- Source passage -
They don't agree on the order because the two events are separated by distance.
I told you you weren't reading my posts.

 

[wespe]

Einstein's Gedanken right? observer moving FROM the center of the light points AT THE INSTANT that lights are fired simultaneously in the stationary frame. Make that observer stationary. Lights are STILL fired in the first instant of the experiment when the distance between observers and is equal on both sides, light does not move with sources (in this case lightning doesn't leave a "source" to move with anyways). observer does not move either. midpoint DOES move.
conclusion? observer receives light simultaneously.

Einstein's gedanken corresponds to your case#3. The moving observer does not see the lightenings at the same time (since they occurred simultaneously in the stationary frame, they can't have occurred simultaneously in the train frame). I am 100% sure this is SR's prediction. Plus, if he saw them at the same time, there would be a paradox, because the non-moving midpoint observer sees them at the same time at another point in space.

But if you make the moving observer stationary, of course he sees the lightenings at the same time, because he would be in the stationary frame now. That would correspond to case#1.

I don't understand why you say "midpoint DOES move". The midpoint of events never move within any frame, because the location of events never move within a frame. Location of an event in a frame may look like moving from another frame (like burning marks on the train as seen from the embankement), but they would move at the same speed as the train.

Postulate: "Motion of light is independant of the motion of the source, but DEPENDANT on the motion of the observer"

For the hundreth time, there is no motion of the observer in the observer's frame, observer is at rest wrt itself. Of course separation speed changes when looked from another frame, but that's irrelevant. What changes in a frame is the simultaneity of events, not how light moves. That's the whole point you are missing.

 

[Eyesaw]

Yes it does matter, if he is at the midpoint he will detect both simultaneously, if he's not he won't.

- Work instructions -
(a) In the relativity forum thread, what reason does wespe give for saying the moving observer in Einstein's thought experiment does not see the lightning flashes at the same time?
(b) Extend the relativity forum thread from the point at which it stops.

[Saved entries]
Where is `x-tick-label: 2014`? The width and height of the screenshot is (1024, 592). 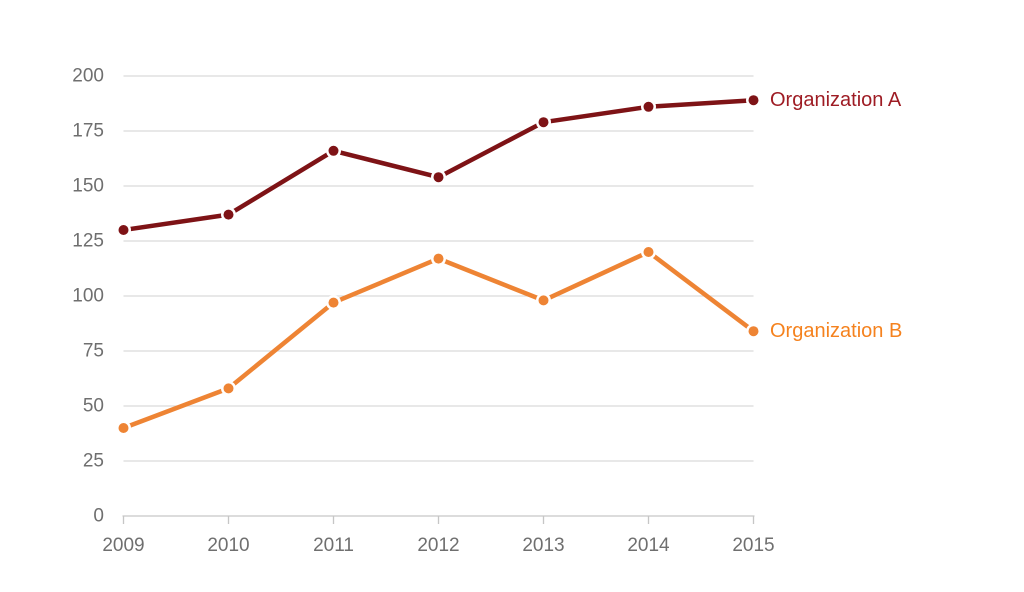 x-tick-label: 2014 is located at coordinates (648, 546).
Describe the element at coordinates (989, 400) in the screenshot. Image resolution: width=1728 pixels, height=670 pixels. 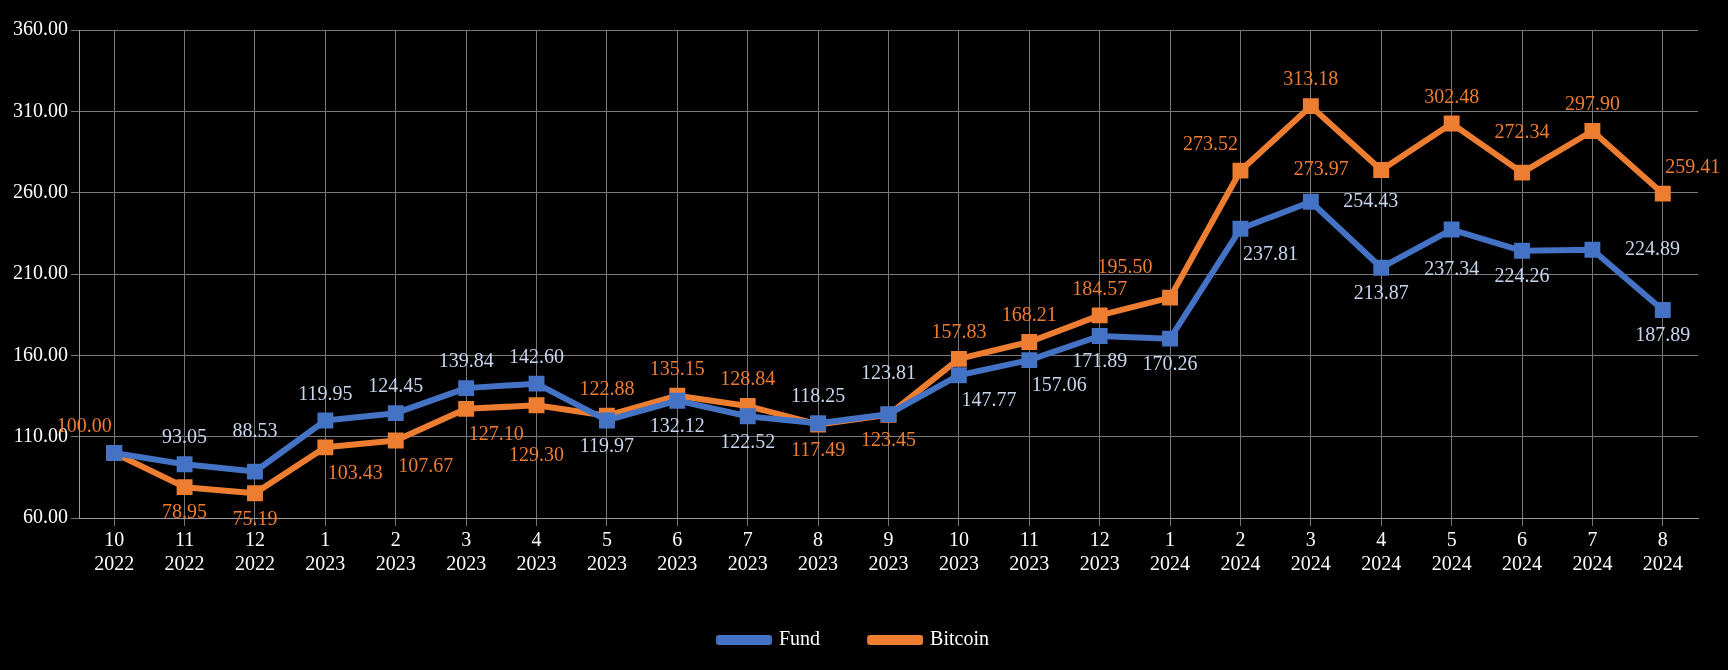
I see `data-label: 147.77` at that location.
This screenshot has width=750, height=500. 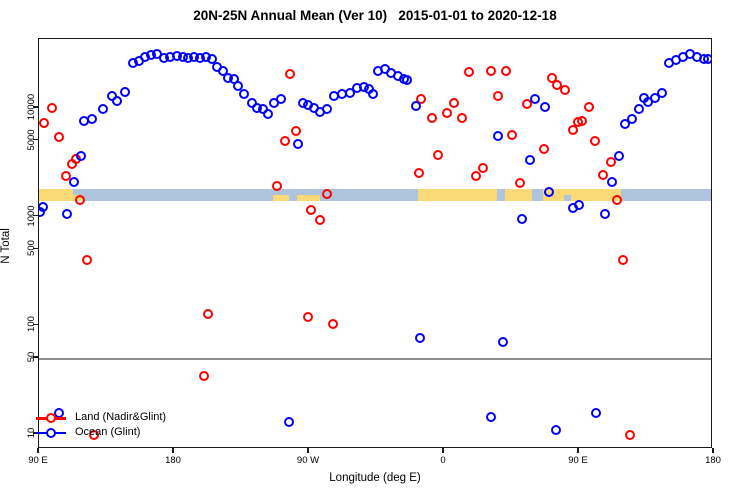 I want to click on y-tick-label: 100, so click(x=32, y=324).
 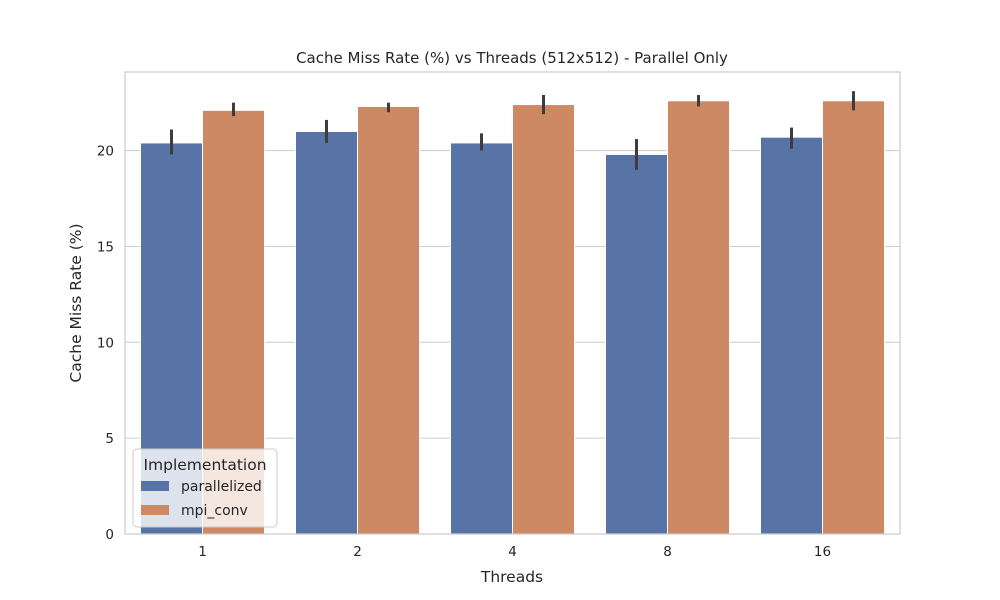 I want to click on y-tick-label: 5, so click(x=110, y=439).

- Response list -
(a) The flashes occurred simultaneously in the stationary frame, so they cannot have occurred simultaneously in the train frame. wespe adds that seeing them at the same time would create a paradox, because the non-moving midpoint observer sees them at the same time at another point in space.

(b)
Example: the two following gifs show what happens according to the frame the emitters are in and the frame the man is in for the same situation. (the actual animation deals with a railway car moving along a track, but we will just assume that the track represents the platform. In this situation we have to men, one that stays stationary to the platform and one that moves with it.

We further stipulate that the moving man is next to the stationary man when the light is first detected by either.

The first animation shows things from the perspective of the emitters and the stationary man:
http://home.teleport.com/~parvey/train1.gif

The photons expand at c in two spherical fronts that reach the mid point at the same time by the observation of both men (both men see the photons arrive at the same time.)

The second animation shows what happens according to the man movig relative to the platform/track.

Since the speed of light is invarient for all observers, he also must see photons exapand outward from the point of emmission as a sphere in his frame. But from his perspective, the emitters do not stay at the the point of emmission. Therefore, in order for him to detect the emissions from both emitters at the same time, and at the same time as the man stationary to the platform, in his frame, the emiiters do not emit simultaneously, but one emits after the other.

http://home.teleport.com/~parvey/train2.gif

The reason things have to be this way is that the two men, being at the same point at the same time according to both of them, and both seeing the flash from the emitters arrive simultaneously is a spacetime event that is invarient and must be agreed upon by everyone.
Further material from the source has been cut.